Assigned task –
Restate word for word the lines of the records below, starting at the line that contains "log in (1220, 562)" and ending at the line that contains "Facebook (571, 2414)", with both of those lines included and nothing else.

***** Task data

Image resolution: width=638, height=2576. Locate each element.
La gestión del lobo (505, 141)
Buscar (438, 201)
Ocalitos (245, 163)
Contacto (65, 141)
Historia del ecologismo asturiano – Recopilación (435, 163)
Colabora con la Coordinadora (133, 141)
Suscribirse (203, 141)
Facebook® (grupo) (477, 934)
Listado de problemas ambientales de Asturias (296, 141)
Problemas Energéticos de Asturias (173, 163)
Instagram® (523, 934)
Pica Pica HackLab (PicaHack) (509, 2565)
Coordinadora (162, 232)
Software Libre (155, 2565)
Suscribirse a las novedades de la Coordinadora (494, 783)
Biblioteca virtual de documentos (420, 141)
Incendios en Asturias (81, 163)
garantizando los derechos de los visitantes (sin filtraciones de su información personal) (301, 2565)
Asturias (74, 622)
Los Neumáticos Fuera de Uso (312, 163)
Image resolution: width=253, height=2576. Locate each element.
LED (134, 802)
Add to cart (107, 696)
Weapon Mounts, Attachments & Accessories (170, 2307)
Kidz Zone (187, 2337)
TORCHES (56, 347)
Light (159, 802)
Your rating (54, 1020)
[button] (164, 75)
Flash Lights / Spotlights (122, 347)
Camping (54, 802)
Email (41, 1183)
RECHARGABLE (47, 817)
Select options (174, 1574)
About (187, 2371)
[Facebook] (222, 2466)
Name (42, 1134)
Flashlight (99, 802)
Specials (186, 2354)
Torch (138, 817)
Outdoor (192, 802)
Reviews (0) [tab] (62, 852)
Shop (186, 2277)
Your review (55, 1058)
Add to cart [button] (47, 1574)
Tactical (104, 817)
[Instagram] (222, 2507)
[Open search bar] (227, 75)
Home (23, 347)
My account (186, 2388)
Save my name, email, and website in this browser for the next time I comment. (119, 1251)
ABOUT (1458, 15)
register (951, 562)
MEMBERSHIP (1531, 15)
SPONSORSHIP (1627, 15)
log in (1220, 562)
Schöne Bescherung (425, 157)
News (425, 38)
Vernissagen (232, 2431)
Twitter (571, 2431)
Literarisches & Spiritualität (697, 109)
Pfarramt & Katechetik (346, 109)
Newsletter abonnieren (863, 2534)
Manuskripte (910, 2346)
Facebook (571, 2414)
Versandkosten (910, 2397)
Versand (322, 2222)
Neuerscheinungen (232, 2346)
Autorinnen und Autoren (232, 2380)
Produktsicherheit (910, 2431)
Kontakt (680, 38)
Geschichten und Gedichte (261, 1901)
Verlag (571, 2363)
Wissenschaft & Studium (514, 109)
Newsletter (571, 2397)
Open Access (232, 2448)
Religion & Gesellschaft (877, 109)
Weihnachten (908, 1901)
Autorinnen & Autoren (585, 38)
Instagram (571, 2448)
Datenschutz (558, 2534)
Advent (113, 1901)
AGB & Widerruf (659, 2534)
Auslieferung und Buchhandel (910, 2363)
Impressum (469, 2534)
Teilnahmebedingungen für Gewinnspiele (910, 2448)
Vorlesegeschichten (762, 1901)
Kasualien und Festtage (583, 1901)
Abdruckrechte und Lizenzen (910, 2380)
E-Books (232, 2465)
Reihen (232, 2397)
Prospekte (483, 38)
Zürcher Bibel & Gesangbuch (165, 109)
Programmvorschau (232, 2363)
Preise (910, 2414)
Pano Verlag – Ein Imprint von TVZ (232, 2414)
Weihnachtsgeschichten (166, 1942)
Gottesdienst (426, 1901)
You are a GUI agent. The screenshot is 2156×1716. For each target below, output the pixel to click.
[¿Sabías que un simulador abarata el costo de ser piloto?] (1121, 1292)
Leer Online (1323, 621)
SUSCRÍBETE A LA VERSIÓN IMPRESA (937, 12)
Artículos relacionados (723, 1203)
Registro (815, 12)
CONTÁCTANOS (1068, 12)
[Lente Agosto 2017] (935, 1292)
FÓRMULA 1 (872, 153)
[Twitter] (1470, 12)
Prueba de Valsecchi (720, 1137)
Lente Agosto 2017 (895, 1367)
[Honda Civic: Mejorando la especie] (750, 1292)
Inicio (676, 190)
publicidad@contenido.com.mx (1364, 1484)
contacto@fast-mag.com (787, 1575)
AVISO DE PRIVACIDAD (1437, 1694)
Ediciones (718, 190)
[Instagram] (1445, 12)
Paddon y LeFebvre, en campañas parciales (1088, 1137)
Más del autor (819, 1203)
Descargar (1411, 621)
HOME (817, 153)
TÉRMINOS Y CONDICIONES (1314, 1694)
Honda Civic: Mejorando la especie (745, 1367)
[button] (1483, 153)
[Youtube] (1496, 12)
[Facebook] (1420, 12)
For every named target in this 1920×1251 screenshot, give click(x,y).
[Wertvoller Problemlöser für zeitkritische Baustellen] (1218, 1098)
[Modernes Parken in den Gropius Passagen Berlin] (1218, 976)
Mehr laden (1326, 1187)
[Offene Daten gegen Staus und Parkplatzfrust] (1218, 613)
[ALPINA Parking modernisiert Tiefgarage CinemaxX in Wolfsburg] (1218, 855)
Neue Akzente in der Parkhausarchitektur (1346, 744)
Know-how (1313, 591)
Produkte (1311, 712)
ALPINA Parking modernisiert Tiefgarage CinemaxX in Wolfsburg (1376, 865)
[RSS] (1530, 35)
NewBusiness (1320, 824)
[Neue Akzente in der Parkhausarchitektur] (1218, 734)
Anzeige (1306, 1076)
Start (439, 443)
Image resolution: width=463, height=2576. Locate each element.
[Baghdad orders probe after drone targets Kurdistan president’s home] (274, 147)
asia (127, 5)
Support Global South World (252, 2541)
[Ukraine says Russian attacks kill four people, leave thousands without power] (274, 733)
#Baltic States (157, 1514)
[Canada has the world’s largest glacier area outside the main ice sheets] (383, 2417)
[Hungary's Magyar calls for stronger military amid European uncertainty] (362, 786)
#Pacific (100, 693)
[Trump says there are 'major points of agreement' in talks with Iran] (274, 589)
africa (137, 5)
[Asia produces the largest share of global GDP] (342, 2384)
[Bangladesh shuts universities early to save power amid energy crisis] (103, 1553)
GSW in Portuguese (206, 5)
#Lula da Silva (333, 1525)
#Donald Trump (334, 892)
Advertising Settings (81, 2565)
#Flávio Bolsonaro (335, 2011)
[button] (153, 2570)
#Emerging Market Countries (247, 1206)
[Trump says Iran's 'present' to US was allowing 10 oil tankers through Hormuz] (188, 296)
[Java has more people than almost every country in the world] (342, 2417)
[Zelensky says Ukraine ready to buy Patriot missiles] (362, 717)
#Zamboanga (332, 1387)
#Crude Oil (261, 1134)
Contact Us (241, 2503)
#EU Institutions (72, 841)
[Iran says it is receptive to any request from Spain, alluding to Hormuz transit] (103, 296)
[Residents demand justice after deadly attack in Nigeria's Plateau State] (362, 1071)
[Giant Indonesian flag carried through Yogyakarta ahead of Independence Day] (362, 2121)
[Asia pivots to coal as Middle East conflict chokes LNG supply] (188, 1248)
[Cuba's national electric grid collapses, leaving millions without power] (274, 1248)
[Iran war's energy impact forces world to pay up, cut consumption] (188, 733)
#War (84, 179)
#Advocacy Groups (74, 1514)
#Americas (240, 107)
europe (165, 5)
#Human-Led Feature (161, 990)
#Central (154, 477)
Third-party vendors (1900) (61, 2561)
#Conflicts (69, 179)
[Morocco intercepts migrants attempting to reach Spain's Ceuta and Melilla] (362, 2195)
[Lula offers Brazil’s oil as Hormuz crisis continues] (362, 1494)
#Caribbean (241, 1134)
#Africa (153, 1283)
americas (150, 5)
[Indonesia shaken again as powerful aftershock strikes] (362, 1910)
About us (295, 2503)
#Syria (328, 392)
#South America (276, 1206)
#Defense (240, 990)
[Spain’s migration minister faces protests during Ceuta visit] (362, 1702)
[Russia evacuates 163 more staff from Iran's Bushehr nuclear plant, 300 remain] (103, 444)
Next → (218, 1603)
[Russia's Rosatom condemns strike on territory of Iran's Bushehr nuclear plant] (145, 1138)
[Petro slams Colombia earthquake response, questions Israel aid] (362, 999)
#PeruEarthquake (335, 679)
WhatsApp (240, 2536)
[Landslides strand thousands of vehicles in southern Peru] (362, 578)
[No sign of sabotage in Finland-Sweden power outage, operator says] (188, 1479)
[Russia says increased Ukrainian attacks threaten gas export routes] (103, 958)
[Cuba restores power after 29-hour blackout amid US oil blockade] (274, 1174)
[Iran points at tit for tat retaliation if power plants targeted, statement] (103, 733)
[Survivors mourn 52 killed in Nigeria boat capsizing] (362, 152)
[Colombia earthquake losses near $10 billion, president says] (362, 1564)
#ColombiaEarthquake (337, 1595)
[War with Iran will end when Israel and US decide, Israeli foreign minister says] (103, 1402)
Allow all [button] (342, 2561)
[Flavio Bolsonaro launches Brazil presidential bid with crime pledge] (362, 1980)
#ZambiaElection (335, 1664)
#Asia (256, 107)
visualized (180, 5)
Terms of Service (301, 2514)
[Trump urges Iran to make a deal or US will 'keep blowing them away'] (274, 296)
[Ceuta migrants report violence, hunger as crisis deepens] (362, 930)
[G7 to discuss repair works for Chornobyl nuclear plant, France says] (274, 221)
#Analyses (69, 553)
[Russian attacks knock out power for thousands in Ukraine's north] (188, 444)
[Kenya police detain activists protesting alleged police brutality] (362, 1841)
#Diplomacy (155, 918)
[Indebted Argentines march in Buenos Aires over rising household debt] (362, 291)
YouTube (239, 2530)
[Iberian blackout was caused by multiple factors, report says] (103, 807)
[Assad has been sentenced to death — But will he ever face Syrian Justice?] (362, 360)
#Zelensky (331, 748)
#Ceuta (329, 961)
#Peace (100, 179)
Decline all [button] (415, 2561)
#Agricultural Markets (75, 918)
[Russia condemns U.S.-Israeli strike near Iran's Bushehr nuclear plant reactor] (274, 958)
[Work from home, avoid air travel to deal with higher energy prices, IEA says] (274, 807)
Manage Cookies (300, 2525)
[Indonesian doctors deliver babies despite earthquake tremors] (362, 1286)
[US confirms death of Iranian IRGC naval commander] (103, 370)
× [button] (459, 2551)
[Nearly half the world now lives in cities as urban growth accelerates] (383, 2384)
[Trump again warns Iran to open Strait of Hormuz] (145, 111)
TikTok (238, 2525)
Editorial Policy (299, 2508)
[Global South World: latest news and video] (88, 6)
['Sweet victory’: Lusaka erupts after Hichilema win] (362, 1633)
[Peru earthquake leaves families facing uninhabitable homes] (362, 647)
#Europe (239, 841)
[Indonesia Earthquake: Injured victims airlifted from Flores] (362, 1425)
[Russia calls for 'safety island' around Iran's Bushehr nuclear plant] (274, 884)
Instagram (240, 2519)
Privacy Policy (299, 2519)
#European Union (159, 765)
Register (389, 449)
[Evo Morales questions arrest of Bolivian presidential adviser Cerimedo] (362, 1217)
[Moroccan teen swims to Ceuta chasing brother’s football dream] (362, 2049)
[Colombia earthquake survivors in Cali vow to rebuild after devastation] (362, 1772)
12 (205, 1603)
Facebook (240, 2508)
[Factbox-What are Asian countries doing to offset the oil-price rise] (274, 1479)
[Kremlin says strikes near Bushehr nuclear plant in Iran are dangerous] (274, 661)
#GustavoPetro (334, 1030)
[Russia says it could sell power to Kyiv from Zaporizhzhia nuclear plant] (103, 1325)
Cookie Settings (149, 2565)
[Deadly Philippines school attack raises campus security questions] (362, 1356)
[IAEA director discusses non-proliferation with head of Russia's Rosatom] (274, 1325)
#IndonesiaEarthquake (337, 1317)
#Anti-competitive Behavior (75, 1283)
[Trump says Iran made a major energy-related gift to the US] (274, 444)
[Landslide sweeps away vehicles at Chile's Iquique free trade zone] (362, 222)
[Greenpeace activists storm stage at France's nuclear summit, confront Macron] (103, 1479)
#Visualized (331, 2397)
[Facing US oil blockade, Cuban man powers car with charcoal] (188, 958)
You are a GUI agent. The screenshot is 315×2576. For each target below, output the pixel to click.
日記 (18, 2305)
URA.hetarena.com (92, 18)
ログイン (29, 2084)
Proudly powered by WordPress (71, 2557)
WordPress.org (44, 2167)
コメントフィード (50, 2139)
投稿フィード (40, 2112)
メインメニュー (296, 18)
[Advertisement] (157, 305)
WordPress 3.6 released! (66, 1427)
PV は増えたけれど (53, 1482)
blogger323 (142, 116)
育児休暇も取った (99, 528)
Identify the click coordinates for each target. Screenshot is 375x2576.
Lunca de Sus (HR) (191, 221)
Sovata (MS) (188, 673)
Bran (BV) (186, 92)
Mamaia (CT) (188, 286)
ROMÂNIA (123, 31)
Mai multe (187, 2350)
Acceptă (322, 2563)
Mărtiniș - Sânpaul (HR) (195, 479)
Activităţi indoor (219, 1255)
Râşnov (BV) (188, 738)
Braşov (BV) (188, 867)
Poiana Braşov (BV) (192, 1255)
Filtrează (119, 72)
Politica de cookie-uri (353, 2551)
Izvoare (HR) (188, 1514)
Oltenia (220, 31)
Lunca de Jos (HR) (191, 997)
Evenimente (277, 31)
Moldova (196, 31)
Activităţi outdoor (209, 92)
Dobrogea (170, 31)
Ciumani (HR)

**********

Task answer –
log in (1220, 562)
Schöne Bescherung (425, 157)
News (425, 38)
Vernissagen (232, 2431)
Twitter (571, 2431)
Literarisches & Spiritualität (697, 109)
Pfarramt & Katechetik (346, 109)
Newsletter abonnieren (863, 2534)
Manuskripte (910, 2346)
Facebook (571, 2414)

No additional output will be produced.